Sociedade

Quem é Carlos Alexandre? Depende de quem responde: “batoteiro e manipulador” ou apenas “trabalhador”

O desembargador Jorge Antunes decide no dia 3 de maio quem são o juiz Carlos Alexandre e a escrivã Teresa Santos - e se acabarão julgados por crimes cometidos na distribuição da Operação Marquês. O debate instrutório ficou marcado por visões completamente antagónicas sobre o que se terá passado para o processo ter ido parar às mãos do superjuiz

PATRICIA DE MELO MOREIRA

O debate instrutório do caso da distribuição da Operação Marquês foi muitas vezes uma discussão sobre o caráter do juiz Carlos Alexandre: manipulador para o assistente José Sócrates e um bode expiatório para a defesa. "Só há problemas com o a distribuição nos casos do doutor Carlos Alexandre?", desesperava a advogada Fátima Esteves.

A cadeira estofada do salão nobre do Tribunal da Relação de Lisboa destinada aos arguidos ficou vazia e José Sócrates, que quer Carlos Alexandre julgado por abuso de poder, falsificação de funcionário e abuso de poder, também não esteve presente no velho edifício da baixa de Lisboa.

Por isso, o combate deu-se através dos advogados. Pedro Delille fez questão de "registar" que o superjuiz escolheu a mesma "advogada que a superjornalista, Felicia Cabrita". Fátima Esteves reclamou contra a "falta de urbanidade" e disse não estar ali para "fazer comunicações aos jornalistas".

No longo debate instrutório que se prolongou por cinco horas e foi dirigido com parcimónia pelo desembargador Jorge Antunes, os representantes dos quatro envolvidos concordaram num ponto essencial: o processo da Operação Marquês foi distribuído manualmente ao arguido Carlos Alexandre pela arguida Teresa Santos, e não por sorteio eletrónico como a lei determina.

As diferenças estiveram no porquê.

Para o Ministério Público, que arquivou o caso aberto depois das suspeitas levantadas pelo juiz Ivo Rosa (o magistrado que reduziu a Operação Marquês a cacos) , houve um "apagão" do sistema informático que impossibilitou um sorteio eletrónico. "Tudo o resto é ficcionado", atirou o procurador Moreira da Silva, que garantiu concordar com a decisão "irrepreensível" da colega que arquivou o processo por "convicção" e não por "corporativismo".

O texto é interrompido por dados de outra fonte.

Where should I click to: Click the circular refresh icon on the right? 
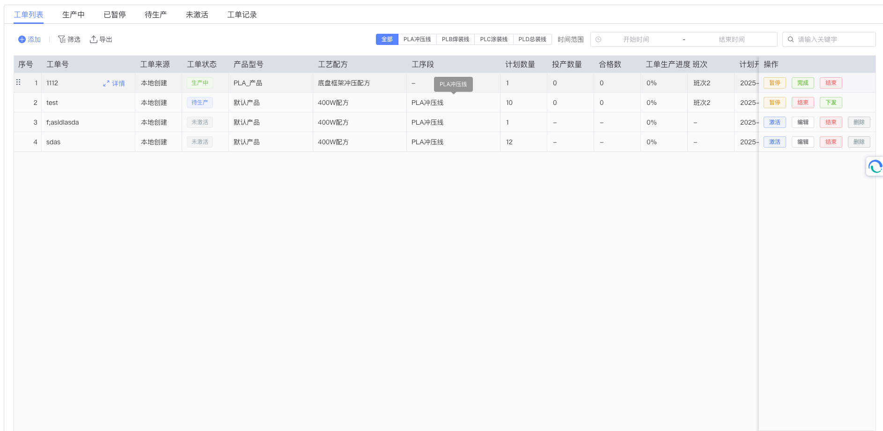875,166
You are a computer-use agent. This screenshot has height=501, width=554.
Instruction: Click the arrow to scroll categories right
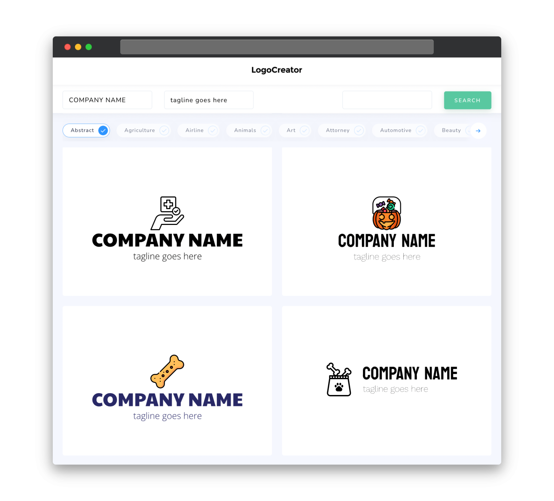tap(478, 130)
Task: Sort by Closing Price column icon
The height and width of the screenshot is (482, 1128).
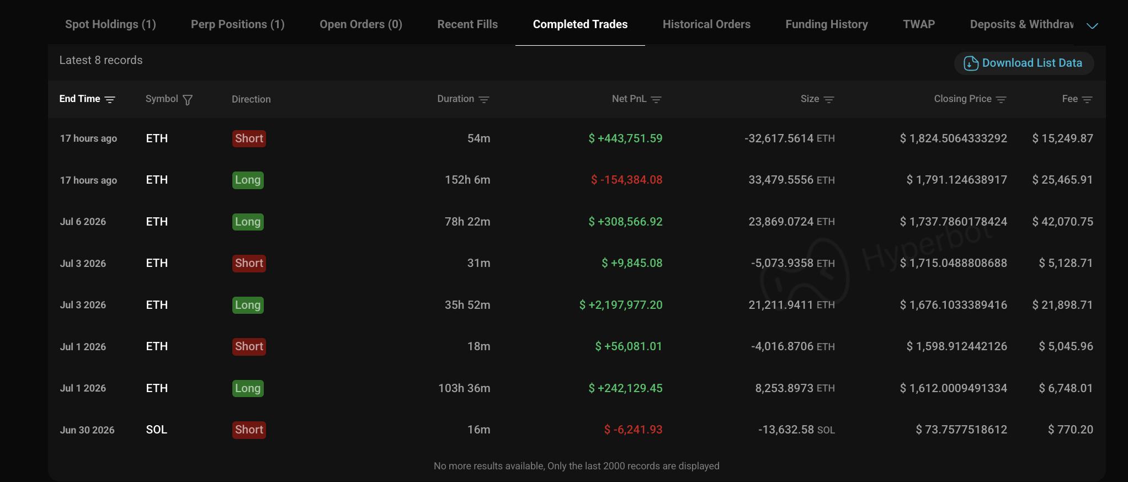Action: (1001, 99)
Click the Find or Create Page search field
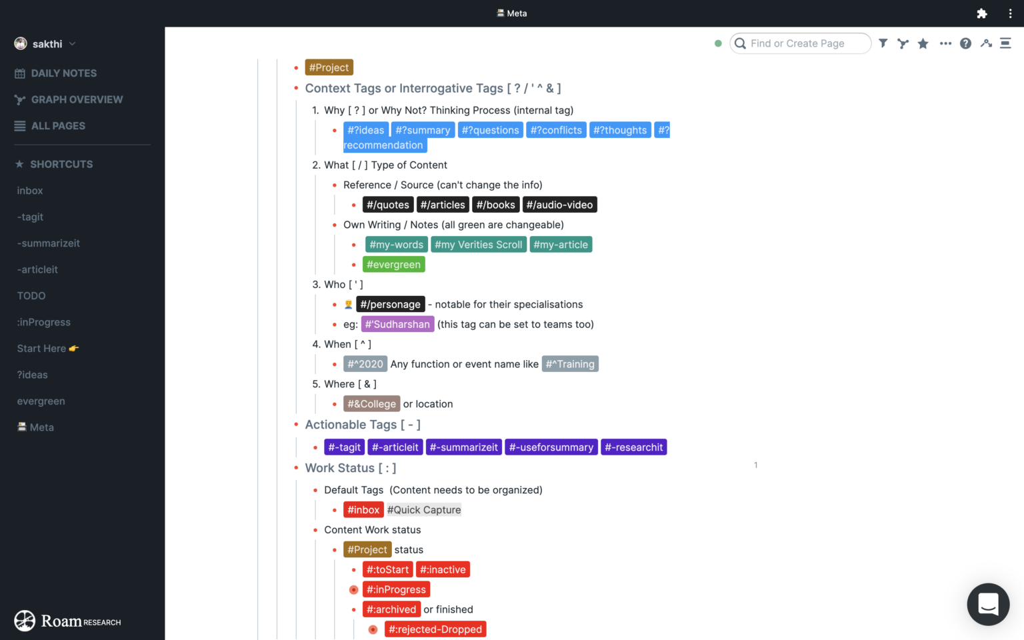 pyautogui.click(x=800, y=43)
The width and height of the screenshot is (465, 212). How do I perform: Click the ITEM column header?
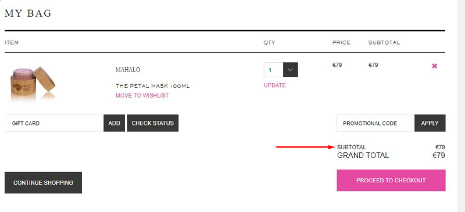tap(12, 42)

Segundo Pedro Delille, que fez questão de se sentar ao lado de Moreira da Silva, não "houve qualquer apagão". Aquela é uma "tese mentirosa" e o que aconteceu foi um "conluio" entre Teresa Santos e o juiz que, por "vaidade", queria ficar com os "processos mediáticos". E a prova disso é que no mesmo dia "ficou com o caso dos Vistos Gold". Para o advogado de Sócrates, "Carlos Alexandre não devia ter aceitado o processo" porque sabia que não havia qualquer apagão e que as regras não estavam a ser seguidas. "Fez batota" .

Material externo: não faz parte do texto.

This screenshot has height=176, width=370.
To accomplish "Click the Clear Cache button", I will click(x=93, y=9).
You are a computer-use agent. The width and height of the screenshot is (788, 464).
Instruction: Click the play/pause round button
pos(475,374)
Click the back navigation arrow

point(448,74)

Fátima Esteves argumentou que "houve de facto problemas coma distribuição" e que o "sistema não estava a funcionar". Carlos Alexandre ficou com este e outros processos porque "gosta de trabalhar" e admitiu ter sugerido o nome de Teresa Santos para escrivã do tribunal porque "já estava habituada a distribuir processos".

Filipe Azoia, que defende a escrivã, garantiu que só quem "não conheça" Teresa Santos poderá achar que entregou "propositadamente" o processo a Carlos Alexandre, "porque" tem 41 anos de experiência e distribuiu manualmente os processos para "evitar pendências". "Experiência em aldrabar a distribuição", insistiu Pedro Delille, que considera este processo um "caso policial" e reclamou contra os colegas por insistirem na "tese do apagão". "É uma mentira", disse.

O desembargador Jorge Antunes comunicou aos arguidos uma alteração não substancial dos factos (os crimes mantêm-se) e marcou para 3 de maio o dia em que vai comunicar uma decisão histórica: irá Carlos Alexandre sentar se no poltrona estofada com vista para o teto do salão nobre da Relação onde está gravado: "A lei é igual para todos?"